Following a small pilot 112 patients were studied. The following times were noted; arrival in theatre, spinal injection or tracheal intubation, knife to skin and delivery time. From these the following time durations were calculated; arrival to spinal injection or intubation (T1), spinal injection or intubation to KTS (T2), KTS to delivery (T3) and overall time (T4). Also noted was patients’ BMI and urgency of operation for C/S.
Median T1, T2, T3 and T4 for category 1 C/S spinal procedure were 9:30 min, 8:30 min, 4:00 min, and 22:30 min respectively. Median T1 for categories 2, 3, and 4 were 11:30 min, 14:30 min and 14:00 min respectively. Median T1 for BMI categories <20, 21-25, 26-30, 31-35, 36-40 and >40 were 12:30 min, 11:00 min, 14:00, 14:00 min, 10:00 min and 14:30 min respectively. There were 5 GAs with a median T1 of 6:00 min and 8 CSEs with median T1 of 15:30 min.

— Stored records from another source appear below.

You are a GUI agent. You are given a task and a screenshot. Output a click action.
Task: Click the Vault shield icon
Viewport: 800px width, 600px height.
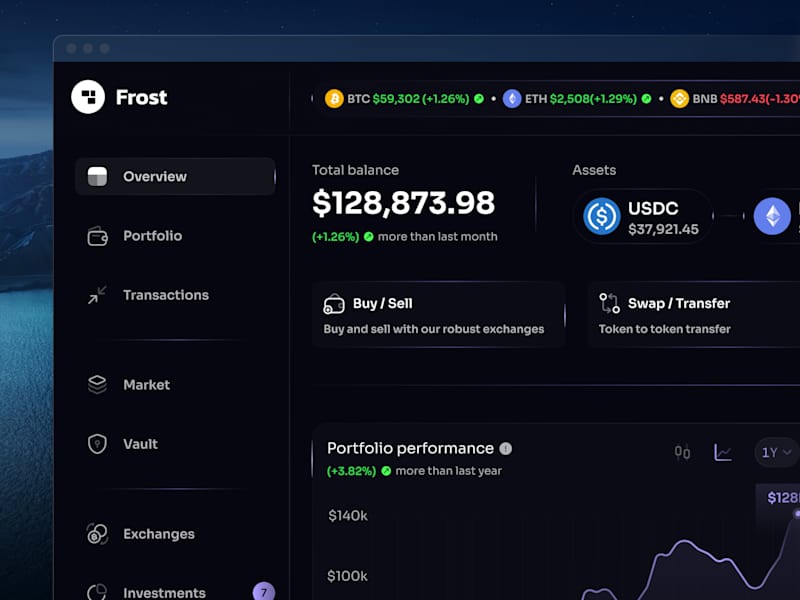point(97,444)
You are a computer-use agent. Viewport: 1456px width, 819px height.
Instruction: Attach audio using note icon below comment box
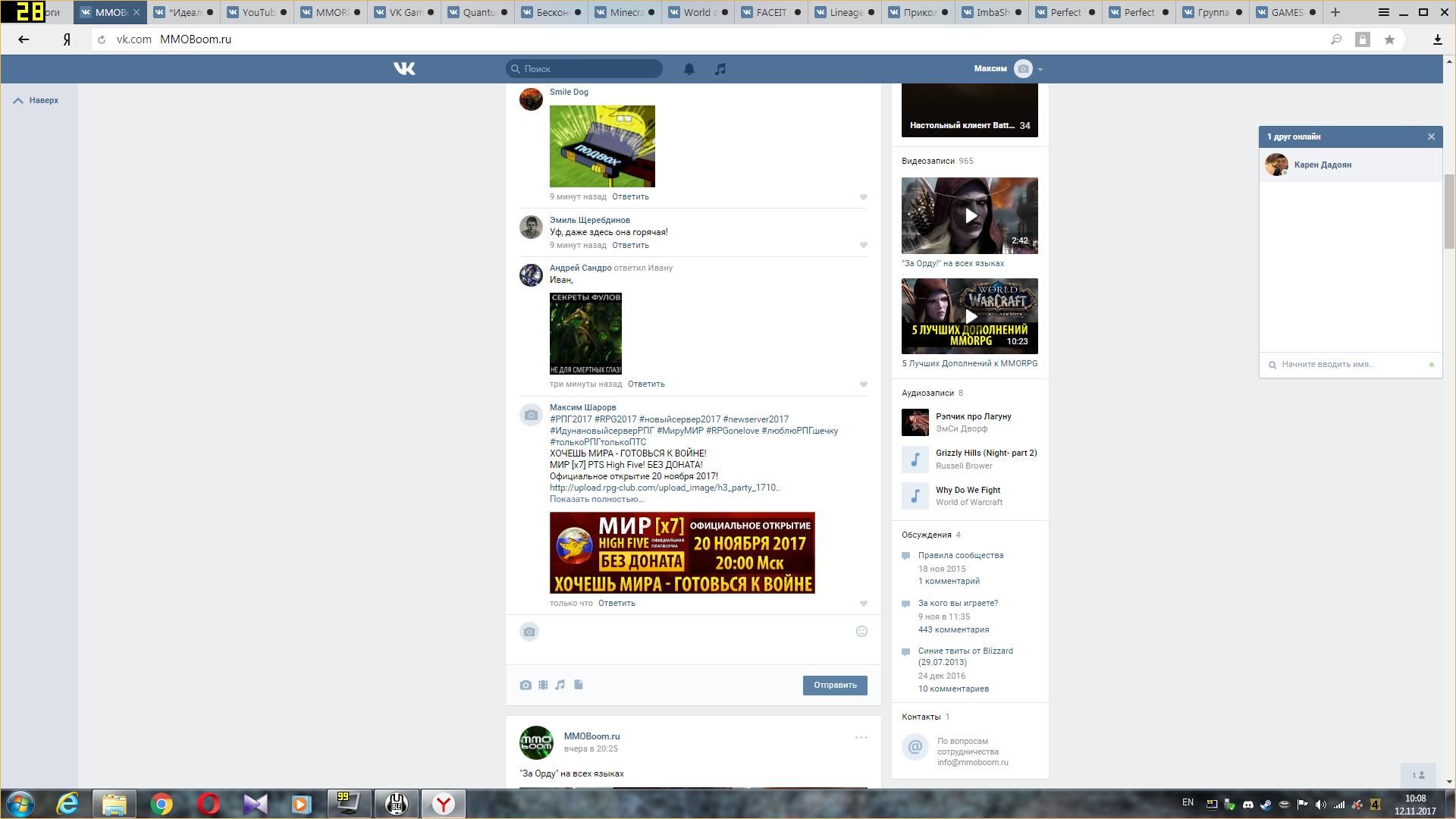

The spinal anaesthetic procedure is quick enough for a category 1 urgency C/S within our current standard target of delivering the baby within 30 mins from decision time were appropriate. General anaesthesia remains the quickest way to anaesthetise a mother but is associated with more morbidity and mortality. Communication with obstetric staff is very important in minimising other factors affecting decision delivery time and conferring urgency of delivery if we are to avoid unnecessary GAs.